BTW - YMMV for your purposes, but you may want to install the upgraded vmware tools. If you hadn’t heard, VMware deprecated distributing Tools updates and all upgrades moving towards the future has been turned over to an open source community project (yes, that means no more proprietary and maybe some community distribution). Starting a couple months ago (approx June 2015) all Tools should be upgraded using this project. Be aware though that** TW currently has issues**… I’ve identified that gcc has to be downgraded to gcc46 and the legacy network tools package has to be installed.
https://github.com/rasa/vmware-tools-patches

TSU

crm_report collects comprehensive diagnostic information from all cluster nodes. If you make result available someone may get a look; run it after node was fenced and came back online and tell exact date/time when it happened.

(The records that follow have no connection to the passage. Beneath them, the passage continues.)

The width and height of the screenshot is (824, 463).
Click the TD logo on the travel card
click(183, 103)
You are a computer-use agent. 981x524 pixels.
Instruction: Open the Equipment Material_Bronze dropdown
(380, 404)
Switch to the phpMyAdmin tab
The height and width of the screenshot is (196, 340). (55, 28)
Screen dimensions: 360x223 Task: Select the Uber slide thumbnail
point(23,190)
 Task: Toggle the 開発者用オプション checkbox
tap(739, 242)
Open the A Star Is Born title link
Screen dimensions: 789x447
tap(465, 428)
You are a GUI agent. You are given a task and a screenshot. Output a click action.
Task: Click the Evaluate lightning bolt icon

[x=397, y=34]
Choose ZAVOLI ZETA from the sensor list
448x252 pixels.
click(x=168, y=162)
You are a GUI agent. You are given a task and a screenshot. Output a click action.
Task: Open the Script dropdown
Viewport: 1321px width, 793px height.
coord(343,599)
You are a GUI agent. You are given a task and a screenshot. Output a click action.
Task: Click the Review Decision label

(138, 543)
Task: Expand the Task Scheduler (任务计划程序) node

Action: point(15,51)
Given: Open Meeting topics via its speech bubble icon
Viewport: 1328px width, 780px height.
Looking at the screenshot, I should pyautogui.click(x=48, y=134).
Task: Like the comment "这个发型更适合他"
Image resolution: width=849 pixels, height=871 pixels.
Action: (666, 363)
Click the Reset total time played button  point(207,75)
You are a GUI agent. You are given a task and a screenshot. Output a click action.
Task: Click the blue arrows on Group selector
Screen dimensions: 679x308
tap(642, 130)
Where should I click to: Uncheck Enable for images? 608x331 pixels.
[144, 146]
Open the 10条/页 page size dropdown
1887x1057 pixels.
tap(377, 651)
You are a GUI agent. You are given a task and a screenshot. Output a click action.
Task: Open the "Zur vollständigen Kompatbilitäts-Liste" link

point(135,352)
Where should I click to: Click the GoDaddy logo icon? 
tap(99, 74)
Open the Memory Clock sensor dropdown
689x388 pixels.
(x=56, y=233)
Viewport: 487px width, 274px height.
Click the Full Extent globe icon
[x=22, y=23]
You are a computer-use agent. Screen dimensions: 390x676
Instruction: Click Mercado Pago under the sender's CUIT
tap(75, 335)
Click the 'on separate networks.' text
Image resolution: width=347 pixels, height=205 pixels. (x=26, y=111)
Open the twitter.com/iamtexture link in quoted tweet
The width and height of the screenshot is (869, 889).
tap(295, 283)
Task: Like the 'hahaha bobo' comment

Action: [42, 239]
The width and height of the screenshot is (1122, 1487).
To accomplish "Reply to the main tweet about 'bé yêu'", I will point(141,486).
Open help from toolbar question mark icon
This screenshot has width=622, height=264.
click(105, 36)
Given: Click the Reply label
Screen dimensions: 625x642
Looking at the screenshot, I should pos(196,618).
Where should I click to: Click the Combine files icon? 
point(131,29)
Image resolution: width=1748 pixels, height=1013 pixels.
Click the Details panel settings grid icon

Sorry guys for my delayed reaction.

When I run the CRM report the cluster is triggert in to executiing the SBD stonith action and then one by one the nodes reboot and come back online.

In the main time i’ve being updating to to latest version of tumbleweed and somehow the nodes are surprisingly stable (at least for now).

I don’t know if the software updates are resonsible for this but for now it’ll do.

Thank you all for your help and advice.lol!

Cool, but seriously reconsider using TW for this. I can see the pros of having a rolling distro, but …

BTW The cluster has 2 nodes? IIRC Richard Brown in his presentation at osC2015 on ha_clusters mentioned three is the best option. The video is on openSUSE’s youtube channel.

If you are using fencing it does not really matter and you should be using fencing if there is even remote chance of modifying data concurrently.

Is there any indication in any of the logs (/var/log/corosync-all.log on our centos-based lustre setup) as to what is causing the fencing?

Given that you’re using virtual machines with an iscsi SBD, I can imagine there may be latency in that stack that is running into the timeout on the SBD.

Also, can the fencing events be correlated to load either on the physical machines or the storage device?